Pada 25 Juni 2015 dia mendapat penghargaan ‘Cendekiawan Berdedikasi’ dari Harian Kompas; pada 20 Agustus 2015 dia terpilih menyampaikan ‘LIPI Sarwono Memorial Lecture’ dalam rangka ulang tahun ke-48 LIPI; pada 21 Agustus 2015 dia terpilih menerima ‘Penghargaan Achmad Bakrie’ dalam Pemikiran Sosial; pada 23 Agustus 2017 dia mendapat penghargaan ‘LIPI Sarwono Award’ dalam rangka Ulang Tahun ke-50 Lembaga Ilmu Pengetahuan Indonesia (LIPI); dan pada 7 November 2017 dia mendapat penghargaan dari pemerintah Jepang ‘The Order of the Rising Sun: Gold and Silver Star’ yang diserahkan Kaisar Akihito dan Perdana Menteri Shinzo Abe di Imperial Palace, Tokyo, Jepang.

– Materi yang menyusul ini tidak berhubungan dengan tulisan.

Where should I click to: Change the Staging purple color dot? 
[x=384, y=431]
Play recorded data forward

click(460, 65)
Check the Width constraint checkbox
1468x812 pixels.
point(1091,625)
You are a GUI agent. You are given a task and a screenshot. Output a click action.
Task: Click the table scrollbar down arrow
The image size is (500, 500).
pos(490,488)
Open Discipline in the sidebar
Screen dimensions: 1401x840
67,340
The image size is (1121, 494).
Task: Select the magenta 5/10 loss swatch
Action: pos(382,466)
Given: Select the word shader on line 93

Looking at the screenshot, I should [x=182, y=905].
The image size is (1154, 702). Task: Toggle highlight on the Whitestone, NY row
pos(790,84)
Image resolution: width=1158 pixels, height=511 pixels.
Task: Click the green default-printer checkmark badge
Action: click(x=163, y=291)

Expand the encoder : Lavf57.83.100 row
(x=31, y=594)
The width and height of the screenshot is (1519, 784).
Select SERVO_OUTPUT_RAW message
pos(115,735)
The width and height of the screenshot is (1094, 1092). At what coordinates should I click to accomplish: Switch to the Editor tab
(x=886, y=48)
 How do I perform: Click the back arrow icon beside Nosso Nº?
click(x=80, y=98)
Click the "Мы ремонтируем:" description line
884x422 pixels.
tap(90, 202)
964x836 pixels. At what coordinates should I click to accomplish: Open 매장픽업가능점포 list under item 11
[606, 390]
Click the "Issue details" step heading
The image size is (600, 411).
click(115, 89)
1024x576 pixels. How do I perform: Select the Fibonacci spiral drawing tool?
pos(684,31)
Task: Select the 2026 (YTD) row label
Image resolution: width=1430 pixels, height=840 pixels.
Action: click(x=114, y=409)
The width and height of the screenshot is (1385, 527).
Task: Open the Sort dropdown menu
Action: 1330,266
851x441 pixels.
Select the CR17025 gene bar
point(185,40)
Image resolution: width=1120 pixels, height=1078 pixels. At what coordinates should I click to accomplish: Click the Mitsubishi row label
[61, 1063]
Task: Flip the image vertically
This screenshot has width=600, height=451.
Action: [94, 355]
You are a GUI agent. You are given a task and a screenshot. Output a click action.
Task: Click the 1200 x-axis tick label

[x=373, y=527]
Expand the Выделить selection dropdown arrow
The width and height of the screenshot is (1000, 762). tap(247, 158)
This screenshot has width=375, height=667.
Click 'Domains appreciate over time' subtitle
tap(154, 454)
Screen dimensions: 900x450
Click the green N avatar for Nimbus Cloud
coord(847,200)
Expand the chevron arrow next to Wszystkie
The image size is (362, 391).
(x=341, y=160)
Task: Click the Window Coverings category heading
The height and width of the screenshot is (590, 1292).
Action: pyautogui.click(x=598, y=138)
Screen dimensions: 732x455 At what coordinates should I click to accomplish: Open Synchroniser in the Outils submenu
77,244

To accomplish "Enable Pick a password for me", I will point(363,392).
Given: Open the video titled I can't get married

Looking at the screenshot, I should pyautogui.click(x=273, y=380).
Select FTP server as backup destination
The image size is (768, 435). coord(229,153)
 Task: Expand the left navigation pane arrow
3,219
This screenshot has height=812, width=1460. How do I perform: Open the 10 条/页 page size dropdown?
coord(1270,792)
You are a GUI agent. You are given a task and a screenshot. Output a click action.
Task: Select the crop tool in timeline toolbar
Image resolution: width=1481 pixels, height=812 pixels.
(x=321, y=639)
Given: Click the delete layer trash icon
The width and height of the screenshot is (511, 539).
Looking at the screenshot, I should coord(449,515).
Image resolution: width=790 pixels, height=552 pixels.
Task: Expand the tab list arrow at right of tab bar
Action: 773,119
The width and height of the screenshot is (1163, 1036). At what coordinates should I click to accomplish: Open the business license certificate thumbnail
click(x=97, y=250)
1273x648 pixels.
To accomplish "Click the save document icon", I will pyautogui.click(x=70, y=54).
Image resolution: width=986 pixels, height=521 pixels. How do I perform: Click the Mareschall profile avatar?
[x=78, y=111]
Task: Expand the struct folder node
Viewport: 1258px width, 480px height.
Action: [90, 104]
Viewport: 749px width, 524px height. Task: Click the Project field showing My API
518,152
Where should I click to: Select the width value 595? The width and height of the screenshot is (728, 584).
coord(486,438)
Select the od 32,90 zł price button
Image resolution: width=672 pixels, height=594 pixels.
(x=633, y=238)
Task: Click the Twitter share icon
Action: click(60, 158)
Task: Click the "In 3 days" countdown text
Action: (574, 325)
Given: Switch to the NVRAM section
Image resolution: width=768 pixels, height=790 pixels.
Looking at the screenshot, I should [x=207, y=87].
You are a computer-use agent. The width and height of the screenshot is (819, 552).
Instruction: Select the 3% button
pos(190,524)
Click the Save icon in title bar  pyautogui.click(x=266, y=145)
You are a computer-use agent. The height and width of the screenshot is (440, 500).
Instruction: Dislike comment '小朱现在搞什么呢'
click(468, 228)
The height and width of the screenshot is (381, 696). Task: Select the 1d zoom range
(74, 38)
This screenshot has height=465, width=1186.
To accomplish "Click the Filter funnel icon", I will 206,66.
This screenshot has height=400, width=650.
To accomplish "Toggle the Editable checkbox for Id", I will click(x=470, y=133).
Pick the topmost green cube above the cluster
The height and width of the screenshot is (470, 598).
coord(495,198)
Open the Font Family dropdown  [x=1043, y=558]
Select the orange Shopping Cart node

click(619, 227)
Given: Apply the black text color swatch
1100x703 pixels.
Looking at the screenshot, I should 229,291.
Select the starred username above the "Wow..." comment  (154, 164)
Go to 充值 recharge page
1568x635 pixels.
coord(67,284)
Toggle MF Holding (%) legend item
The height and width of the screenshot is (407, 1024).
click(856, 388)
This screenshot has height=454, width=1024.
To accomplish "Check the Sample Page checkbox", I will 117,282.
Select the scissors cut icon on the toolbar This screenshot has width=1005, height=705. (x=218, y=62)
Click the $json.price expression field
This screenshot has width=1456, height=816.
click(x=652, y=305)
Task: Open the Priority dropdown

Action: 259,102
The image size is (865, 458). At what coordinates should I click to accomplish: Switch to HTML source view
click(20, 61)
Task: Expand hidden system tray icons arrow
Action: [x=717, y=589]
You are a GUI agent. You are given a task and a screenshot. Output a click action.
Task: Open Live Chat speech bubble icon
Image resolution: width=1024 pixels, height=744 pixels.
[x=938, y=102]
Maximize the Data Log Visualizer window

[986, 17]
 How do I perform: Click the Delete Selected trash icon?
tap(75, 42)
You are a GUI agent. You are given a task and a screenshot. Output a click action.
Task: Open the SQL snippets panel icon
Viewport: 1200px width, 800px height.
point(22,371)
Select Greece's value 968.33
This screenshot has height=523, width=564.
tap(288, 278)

Selain itu, pada 2009 dia terpilih sebagai salah satu di antara ‘The 500 Most Influential Muslim Leaders’ dalam bidang Scholarly (kesarjanaan/keilmuan) oleh Prince Waleed bin Talal Center for Muslim-Christian Understanding, Georgetown University, Washington DC dan The Royal Islamic Strategic Studies Centre, Amman, Yordania di bawah pimpinan Prof John Esposito dan Prof Ibrahim Kalin.